[Document extract]
== Segment start ==
Of course, this is exactly what might be expected given the incredible volume and variety of animal research in the United States. A central authority can say a lot about how to house and feed monkeys, mice, and zebra fish, and expert advice on those issues will apply to all monkeys, mice, and zebra fish in every lab, no matter what protocols they are being used for. But questions about the other possible sources of unnecessary animal suffering—the scientific justification of a given protocol, or the ways in which animal suffering connected to a given protocol might be avoided or reduced—are too numerous and varied to be answerable in advance by a central authority. With regard to those highly fact-specific questions, U.S. law relies on the expert judgment of local IACUCs.
It is no coincidence that this kind of reliance on decentralized expert committees is also the salient feature of U.S. law governing research on human subjects. The federal Common Rule, faced with a similar diversity of research protocols to evaluate, regulate, and modify, uses the same tactics as the AWA: it mandates creating research oversight committees (institutional review boards), specifies that their membership should include both relevant expertise and community representation, and empowers them to make and enforce a range of judgments about particular experimental protocols.
== Segment end ==
[Your tasks]
#1 List every kind of animal that the passage on U.S. research oversight names.
#2 Answer these questions from the passage on U.S. research oversight:
(a) For highly fact-specific questions, whose expert judgment does U.S. law rely on?
(b) What are the research oversight committees mandated by the federal Common Rule called?
(c) What does the Common Rule say the membership of those committees should include?

Stored items from a collection:
== Segment start ==
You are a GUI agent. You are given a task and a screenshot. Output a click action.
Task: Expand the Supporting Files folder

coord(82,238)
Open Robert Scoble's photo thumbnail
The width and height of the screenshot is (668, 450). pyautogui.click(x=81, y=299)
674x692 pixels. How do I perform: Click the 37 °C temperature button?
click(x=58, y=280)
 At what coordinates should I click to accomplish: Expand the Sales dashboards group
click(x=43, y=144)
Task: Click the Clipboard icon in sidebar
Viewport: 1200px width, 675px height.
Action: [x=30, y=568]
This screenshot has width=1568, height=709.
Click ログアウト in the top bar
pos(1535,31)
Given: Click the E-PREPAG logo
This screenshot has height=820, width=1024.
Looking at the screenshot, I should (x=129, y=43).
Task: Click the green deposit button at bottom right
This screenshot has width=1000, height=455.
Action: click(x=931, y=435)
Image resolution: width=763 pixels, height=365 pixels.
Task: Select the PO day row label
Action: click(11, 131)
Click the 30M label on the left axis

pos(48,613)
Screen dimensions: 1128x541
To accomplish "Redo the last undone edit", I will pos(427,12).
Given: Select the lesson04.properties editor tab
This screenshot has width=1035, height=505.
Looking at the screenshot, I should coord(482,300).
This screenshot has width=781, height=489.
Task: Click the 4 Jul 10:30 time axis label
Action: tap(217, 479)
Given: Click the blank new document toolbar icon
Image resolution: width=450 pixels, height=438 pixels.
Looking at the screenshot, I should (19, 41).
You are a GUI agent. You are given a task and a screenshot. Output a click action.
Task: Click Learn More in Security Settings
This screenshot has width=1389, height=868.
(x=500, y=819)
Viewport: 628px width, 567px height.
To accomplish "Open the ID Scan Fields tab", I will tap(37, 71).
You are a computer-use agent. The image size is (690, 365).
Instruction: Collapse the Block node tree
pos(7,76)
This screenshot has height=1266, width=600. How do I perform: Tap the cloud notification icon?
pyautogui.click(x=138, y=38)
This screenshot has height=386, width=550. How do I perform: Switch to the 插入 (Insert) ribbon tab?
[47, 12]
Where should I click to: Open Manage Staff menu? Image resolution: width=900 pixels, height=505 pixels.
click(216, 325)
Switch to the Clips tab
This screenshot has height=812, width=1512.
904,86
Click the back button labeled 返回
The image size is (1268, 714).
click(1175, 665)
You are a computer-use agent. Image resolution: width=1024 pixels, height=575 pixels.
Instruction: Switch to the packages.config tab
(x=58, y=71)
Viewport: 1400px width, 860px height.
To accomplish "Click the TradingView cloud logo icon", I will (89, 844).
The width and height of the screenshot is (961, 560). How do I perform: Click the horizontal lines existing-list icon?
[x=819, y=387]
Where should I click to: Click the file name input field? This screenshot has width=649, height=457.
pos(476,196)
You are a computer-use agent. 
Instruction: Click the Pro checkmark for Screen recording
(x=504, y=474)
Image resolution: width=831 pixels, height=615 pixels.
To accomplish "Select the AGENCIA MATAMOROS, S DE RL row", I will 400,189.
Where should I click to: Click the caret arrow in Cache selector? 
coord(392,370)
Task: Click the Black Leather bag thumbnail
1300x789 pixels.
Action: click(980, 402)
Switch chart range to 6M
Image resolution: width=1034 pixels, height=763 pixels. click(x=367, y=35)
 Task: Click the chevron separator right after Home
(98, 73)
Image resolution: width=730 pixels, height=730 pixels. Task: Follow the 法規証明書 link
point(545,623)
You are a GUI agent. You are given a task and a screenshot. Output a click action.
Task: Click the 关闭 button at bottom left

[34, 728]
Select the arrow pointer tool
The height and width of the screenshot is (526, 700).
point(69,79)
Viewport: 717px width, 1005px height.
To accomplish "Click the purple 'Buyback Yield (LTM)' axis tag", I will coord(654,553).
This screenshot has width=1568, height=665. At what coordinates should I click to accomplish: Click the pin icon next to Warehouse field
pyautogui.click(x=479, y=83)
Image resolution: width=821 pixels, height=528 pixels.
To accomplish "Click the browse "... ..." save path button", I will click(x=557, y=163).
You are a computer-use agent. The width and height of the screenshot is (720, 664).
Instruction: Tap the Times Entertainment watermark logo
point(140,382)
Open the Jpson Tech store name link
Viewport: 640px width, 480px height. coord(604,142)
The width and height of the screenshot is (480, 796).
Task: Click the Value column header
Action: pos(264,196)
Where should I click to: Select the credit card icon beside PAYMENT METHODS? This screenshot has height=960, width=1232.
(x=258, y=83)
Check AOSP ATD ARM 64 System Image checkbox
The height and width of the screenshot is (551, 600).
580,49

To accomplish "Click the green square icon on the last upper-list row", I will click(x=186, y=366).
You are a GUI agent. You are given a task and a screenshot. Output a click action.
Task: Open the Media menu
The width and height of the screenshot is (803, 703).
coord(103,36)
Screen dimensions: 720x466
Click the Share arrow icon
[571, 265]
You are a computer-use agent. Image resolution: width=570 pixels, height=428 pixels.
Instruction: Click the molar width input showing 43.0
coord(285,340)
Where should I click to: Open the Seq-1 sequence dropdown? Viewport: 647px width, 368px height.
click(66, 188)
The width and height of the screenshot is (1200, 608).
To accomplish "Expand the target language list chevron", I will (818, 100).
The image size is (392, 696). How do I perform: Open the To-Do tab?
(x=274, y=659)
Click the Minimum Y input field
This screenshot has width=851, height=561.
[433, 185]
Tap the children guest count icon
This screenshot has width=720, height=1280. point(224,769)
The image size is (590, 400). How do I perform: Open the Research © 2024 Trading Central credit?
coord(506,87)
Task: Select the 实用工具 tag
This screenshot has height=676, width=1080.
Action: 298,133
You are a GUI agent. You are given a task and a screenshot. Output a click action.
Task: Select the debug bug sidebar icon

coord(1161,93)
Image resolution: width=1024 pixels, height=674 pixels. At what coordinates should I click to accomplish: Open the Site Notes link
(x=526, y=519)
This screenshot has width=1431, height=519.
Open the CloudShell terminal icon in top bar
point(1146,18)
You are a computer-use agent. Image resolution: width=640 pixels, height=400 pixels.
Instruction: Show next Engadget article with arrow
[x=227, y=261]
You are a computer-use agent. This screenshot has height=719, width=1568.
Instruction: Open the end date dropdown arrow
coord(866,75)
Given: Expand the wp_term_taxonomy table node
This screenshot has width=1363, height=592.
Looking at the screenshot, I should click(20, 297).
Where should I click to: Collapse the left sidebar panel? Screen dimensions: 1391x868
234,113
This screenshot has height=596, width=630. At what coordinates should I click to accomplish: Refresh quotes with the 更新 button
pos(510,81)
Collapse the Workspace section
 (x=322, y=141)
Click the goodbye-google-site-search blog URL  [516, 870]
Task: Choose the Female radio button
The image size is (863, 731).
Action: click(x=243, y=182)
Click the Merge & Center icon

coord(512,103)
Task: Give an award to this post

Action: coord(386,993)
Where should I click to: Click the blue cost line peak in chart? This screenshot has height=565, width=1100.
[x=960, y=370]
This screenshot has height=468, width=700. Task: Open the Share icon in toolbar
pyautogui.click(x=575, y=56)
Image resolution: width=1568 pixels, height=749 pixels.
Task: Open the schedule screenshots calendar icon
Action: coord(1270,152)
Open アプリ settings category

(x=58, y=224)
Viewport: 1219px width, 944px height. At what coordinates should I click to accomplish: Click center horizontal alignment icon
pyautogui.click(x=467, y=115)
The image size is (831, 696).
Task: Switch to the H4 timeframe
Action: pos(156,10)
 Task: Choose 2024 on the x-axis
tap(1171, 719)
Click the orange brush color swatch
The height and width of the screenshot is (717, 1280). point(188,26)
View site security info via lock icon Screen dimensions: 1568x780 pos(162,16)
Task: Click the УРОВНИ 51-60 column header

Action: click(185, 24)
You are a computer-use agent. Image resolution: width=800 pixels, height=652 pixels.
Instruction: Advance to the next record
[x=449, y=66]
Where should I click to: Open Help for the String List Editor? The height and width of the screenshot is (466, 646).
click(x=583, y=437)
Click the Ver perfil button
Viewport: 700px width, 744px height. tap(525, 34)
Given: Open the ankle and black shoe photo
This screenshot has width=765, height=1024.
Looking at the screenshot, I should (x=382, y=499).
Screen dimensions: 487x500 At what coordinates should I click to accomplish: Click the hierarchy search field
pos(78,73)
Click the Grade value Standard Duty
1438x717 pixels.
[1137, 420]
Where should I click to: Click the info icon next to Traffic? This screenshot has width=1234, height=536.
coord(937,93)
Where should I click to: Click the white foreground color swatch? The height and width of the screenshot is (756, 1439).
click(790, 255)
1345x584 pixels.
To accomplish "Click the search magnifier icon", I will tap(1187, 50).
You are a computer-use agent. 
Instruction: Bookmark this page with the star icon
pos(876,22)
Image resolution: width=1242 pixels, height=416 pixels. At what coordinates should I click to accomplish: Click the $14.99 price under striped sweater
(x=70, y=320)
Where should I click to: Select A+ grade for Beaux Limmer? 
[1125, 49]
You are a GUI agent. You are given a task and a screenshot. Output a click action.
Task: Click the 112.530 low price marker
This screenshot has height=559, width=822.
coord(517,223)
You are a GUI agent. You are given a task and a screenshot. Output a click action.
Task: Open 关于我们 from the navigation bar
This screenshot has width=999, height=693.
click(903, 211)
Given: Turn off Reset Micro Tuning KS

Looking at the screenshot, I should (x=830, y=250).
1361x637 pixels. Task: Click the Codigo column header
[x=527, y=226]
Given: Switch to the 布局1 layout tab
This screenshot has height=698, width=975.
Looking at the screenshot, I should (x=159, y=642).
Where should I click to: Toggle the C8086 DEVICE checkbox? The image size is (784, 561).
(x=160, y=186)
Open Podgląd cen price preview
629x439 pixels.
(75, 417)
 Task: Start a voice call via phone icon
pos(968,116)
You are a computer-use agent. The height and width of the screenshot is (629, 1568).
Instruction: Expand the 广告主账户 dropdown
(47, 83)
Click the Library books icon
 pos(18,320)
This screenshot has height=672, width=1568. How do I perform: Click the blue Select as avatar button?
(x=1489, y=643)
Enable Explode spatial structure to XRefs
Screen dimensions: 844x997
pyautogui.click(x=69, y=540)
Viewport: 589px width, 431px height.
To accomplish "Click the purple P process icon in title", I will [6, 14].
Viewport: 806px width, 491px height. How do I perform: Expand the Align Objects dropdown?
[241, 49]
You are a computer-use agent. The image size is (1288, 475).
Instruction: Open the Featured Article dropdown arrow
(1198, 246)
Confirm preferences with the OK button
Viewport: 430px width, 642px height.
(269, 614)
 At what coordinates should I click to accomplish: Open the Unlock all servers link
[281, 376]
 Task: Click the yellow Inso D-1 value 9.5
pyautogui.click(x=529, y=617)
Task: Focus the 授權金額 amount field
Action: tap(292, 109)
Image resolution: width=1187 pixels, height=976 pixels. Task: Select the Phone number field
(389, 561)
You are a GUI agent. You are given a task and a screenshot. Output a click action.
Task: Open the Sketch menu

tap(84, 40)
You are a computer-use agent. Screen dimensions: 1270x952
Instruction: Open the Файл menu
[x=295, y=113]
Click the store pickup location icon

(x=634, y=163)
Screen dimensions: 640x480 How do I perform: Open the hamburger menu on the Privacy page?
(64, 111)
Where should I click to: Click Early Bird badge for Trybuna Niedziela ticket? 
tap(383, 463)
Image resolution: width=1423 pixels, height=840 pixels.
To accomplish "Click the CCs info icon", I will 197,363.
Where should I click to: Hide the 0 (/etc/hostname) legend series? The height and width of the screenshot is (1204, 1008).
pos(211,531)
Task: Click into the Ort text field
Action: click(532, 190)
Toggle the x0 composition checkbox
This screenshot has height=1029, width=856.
== Segment end ==
[Answers to the tasks]
#1 monkeys, mice, zebra fish

#2
(a) The expert judgment of local IACUCs.
(b) Institutional review boards.
(c) Both relevant expertise and community representation.